72. Under these circumstances, we feel that an enquiry should be held by the trial Court, since it failed to discharge the Receiver while passing the impugned judgment. Hence, it would be proper to direct the Receiver to hand over the possession and keys of item No.1 of the suit schedule property to the plaintiffs herein. The plaintiffs are to be handed over all other properties mentioned in the Will at Ex.P11 and also the documents, fixed deposits, receipts, investment details etc within a specified time. Thereafter, an enquiry has to be held by the trial Court regarding the liabilities of defendant No.1, plaintiff No.3 and Sri.R.Shivaprasad and accounts be settled within a specified time. Hence, IA.No.1/2015 deserves to be disposed of with appropriate directions.
73. For the aforesaid reasons, the appeal deserves to be allowed and hence, the following:
                                       84                  RFA NO. 134/2013


                                 ORDER

     (i)     The appeal is allowed with costs.

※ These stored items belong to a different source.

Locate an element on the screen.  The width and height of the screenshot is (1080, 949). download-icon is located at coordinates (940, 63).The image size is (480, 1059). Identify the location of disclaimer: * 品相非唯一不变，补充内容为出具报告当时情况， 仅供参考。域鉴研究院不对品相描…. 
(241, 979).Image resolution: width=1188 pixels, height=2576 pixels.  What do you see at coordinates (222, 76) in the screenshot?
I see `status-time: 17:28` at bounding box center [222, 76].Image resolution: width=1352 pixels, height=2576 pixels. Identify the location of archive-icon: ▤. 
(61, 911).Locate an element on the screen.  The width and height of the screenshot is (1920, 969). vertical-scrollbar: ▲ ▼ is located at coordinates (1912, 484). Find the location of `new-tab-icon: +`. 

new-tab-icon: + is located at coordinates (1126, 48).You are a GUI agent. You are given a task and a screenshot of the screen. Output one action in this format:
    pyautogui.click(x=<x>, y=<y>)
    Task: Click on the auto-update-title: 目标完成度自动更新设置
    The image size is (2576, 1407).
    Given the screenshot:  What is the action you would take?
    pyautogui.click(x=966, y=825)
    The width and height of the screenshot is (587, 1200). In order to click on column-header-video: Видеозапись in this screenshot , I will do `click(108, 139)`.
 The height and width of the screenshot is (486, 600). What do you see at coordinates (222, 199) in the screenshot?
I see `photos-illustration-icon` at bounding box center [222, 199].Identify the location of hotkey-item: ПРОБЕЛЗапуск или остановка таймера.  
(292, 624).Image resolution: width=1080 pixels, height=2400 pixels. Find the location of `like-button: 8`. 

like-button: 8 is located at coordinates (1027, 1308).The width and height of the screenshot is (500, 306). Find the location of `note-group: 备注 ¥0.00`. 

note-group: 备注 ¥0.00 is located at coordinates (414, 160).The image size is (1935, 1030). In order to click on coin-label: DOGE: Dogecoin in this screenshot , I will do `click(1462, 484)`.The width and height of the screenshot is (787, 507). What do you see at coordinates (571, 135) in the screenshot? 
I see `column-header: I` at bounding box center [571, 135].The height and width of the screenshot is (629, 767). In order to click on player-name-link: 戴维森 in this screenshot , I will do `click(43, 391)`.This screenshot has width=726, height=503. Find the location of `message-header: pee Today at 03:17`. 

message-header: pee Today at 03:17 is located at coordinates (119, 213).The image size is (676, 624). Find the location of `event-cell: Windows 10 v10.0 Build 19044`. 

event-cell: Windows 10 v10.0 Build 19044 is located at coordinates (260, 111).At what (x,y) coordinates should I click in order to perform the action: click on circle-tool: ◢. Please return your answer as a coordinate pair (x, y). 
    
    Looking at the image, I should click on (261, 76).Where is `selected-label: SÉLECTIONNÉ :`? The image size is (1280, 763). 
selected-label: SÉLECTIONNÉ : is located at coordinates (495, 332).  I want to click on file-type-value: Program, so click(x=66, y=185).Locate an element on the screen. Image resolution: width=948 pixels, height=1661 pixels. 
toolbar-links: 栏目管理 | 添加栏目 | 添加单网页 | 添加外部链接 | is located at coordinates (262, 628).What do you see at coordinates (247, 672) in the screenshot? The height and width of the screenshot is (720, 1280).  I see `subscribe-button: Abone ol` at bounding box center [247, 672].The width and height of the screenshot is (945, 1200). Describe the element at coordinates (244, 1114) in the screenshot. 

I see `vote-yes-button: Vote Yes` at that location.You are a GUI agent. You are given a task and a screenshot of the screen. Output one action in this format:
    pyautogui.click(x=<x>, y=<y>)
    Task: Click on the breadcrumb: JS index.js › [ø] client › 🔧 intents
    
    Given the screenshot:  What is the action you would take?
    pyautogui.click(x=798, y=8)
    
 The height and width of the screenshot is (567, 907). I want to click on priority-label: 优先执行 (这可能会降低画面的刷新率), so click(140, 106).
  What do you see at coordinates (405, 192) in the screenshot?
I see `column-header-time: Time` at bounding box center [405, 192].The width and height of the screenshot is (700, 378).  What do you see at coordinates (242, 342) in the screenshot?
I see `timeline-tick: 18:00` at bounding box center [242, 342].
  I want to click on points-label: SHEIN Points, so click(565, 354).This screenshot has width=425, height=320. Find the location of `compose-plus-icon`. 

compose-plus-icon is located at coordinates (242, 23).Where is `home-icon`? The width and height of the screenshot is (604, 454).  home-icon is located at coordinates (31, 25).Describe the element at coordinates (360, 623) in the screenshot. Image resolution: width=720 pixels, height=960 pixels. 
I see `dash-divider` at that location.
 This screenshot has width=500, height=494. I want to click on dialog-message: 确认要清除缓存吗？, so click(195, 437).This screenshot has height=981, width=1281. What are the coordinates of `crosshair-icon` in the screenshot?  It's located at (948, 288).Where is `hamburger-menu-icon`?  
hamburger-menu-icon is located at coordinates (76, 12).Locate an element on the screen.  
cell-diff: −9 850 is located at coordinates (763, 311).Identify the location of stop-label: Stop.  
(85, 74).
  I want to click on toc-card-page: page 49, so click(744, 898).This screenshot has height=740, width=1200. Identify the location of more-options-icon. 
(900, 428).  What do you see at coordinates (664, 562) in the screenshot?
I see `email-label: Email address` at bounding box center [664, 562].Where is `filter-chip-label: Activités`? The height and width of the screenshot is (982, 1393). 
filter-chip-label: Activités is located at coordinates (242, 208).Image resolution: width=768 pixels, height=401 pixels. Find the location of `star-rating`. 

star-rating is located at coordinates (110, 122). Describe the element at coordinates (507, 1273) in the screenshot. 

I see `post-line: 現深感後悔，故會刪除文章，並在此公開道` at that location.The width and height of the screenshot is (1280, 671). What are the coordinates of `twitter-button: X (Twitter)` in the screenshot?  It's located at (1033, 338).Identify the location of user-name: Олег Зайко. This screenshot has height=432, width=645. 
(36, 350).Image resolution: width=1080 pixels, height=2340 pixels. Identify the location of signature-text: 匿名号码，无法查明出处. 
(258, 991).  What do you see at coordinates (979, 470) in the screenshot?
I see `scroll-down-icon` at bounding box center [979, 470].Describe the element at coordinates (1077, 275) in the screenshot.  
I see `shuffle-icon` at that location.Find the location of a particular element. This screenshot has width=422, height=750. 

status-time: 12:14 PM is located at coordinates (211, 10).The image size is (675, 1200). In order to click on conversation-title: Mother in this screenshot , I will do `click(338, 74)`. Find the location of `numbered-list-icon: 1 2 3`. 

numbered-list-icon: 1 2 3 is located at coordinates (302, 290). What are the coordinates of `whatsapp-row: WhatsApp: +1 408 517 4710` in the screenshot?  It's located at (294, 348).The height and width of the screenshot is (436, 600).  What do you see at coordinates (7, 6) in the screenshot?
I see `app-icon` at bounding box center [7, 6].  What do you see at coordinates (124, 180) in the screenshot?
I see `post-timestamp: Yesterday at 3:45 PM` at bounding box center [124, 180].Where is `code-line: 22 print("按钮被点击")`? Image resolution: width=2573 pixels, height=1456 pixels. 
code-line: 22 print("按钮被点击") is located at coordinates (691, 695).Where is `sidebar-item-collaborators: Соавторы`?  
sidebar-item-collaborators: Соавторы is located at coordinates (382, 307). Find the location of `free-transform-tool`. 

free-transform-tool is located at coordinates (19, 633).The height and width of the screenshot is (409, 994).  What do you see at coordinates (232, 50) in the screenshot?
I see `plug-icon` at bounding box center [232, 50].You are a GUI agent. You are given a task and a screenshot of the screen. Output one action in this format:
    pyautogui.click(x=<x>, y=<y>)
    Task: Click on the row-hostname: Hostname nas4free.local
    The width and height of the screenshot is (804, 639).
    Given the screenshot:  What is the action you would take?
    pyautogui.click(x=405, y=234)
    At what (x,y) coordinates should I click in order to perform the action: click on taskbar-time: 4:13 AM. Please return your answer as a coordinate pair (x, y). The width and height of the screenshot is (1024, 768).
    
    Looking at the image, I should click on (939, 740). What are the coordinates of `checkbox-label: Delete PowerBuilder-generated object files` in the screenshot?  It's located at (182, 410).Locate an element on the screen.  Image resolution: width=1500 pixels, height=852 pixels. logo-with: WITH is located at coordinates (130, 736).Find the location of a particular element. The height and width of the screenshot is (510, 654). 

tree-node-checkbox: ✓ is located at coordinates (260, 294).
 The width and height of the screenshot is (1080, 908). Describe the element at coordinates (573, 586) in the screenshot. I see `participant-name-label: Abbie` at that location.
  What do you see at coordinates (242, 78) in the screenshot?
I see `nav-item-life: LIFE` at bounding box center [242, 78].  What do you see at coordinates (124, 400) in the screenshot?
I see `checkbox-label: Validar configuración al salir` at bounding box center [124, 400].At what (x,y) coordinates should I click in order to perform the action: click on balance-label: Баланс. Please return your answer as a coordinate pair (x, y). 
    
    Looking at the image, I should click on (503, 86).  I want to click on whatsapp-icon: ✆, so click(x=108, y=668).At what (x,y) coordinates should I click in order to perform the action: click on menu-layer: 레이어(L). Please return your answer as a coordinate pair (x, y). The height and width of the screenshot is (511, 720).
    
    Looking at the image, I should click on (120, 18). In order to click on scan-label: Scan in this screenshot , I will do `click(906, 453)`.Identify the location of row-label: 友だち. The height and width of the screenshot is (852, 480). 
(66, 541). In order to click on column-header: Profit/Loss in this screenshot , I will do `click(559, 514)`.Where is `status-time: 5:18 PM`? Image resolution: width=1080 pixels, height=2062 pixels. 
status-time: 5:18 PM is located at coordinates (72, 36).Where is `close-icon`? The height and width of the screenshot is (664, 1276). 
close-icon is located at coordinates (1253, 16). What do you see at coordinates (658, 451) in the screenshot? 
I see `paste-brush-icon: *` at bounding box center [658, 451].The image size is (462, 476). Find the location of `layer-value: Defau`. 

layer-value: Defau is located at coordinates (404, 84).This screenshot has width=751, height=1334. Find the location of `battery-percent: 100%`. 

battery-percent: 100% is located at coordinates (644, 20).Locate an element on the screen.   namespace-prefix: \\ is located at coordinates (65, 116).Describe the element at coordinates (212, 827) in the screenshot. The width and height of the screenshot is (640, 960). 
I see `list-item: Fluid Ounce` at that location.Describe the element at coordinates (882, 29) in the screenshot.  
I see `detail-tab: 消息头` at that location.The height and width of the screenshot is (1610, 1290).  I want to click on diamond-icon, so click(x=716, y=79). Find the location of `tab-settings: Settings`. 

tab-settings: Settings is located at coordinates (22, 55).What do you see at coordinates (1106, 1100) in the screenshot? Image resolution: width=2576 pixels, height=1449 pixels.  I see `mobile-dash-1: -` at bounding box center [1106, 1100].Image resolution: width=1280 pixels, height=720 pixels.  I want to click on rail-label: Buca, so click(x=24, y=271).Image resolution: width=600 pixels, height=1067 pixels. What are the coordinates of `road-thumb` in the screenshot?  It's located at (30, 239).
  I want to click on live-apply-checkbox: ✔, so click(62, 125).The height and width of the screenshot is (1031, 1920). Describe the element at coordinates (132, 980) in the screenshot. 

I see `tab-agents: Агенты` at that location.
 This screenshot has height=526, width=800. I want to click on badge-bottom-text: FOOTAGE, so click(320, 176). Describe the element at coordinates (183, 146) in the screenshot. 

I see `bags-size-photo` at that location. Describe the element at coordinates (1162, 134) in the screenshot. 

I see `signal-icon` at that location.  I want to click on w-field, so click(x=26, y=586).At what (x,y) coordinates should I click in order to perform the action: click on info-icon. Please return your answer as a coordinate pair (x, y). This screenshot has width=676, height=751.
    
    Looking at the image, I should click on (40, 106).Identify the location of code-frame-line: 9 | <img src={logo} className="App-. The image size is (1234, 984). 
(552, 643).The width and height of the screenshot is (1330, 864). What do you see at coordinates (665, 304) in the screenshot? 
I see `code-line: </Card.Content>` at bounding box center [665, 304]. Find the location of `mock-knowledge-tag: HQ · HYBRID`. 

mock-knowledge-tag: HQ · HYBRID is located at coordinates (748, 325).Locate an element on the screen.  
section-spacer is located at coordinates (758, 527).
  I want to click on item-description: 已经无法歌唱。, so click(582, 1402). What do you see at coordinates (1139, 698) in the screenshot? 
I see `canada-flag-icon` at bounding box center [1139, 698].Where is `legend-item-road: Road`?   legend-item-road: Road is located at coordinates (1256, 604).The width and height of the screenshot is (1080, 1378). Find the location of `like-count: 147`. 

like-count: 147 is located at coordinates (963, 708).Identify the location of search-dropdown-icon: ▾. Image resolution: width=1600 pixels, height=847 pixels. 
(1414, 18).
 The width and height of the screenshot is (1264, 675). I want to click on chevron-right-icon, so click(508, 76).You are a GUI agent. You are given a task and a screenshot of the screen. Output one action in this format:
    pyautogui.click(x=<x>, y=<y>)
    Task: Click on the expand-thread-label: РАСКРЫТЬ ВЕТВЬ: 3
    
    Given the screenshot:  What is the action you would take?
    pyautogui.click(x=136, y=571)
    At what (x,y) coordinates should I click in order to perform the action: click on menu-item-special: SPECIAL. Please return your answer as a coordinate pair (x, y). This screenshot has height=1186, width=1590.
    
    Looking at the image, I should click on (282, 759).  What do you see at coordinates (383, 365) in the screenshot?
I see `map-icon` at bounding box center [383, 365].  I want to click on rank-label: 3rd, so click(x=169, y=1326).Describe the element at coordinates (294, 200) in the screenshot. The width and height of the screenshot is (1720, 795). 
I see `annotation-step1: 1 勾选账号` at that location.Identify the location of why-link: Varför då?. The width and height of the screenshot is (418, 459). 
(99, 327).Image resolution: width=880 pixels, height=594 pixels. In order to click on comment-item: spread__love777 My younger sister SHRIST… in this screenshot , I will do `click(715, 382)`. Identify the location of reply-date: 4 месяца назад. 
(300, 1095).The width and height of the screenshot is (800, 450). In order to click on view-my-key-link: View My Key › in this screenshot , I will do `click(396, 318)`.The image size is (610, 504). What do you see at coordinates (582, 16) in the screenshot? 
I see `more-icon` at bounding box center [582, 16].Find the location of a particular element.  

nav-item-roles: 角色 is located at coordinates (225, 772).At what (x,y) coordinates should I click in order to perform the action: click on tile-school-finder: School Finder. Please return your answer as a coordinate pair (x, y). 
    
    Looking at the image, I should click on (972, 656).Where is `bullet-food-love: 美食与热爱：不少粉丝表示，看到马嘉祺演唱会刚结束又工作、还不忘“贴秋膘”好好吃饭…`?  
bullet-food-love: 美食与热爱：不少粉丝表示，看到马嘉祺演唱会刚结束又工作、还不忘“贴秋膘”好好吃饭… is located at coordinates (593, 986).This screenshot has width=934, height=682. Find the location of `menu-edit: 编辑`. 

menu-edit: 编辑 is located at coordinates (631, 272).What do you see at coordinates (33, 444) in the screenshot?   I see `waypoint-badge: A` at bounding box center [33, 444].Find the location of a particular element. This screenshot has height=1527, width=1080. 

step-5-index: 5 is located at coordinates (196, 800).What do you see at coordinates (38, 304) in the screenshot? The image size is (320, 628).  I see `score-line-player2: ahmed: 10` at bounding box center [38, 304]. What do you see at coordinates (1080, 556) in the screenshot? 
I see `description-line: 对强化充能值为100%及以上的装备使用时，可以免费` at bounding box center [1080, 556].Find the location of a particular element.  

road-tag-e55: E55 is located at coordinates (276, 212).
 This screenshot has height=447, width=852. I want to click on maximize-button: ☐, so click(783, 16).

     (ii)    The   impugned           judgment            dated     14-08-2012

passed by the trial Court in O.S.No.3257/1997 is hereby set aside.
(iii) The suit is decreed. The alleged Will by Sri M.N.Ranganathan as per Ex.D1 is declared null and void.
(iv) It is declared that the Will dated 30.12.1992 executed by Sri M.N.Ranganathan registered as Document No.304/1992-93 in the office of Sub-Registrar, Shivajinagara, Bangalore, is the last Will of Sri.M.N.Ranganathan and plaintiffs No.1 and 2 have succeeded to his estate in terms of the said Will.
(v) The Court Receiver-Sri R.Shivaprasad, is directed to handover the keys, possession and other documents which are in his possession to the plaintiffs within a period of two months from today.
85 RFA NO. 134/2013
(vi) Both parties and the receivers shall appear before the trial Court on 01-03-2024 without any further notice.
(vii) The trial Court is hereby directed to hold enquiry as required under Order XL Rules 3 and 4 of CPC and direct the Receivers to give accounts and enforce the same as per law including recovery of possession of suit schedule item No.1 property.
(viii) The enquiry shall be completed within a period of four months from 01-03-2024.
(ix) Trial Court shall submit the compliance report to this Court within six months from 01-03-2024.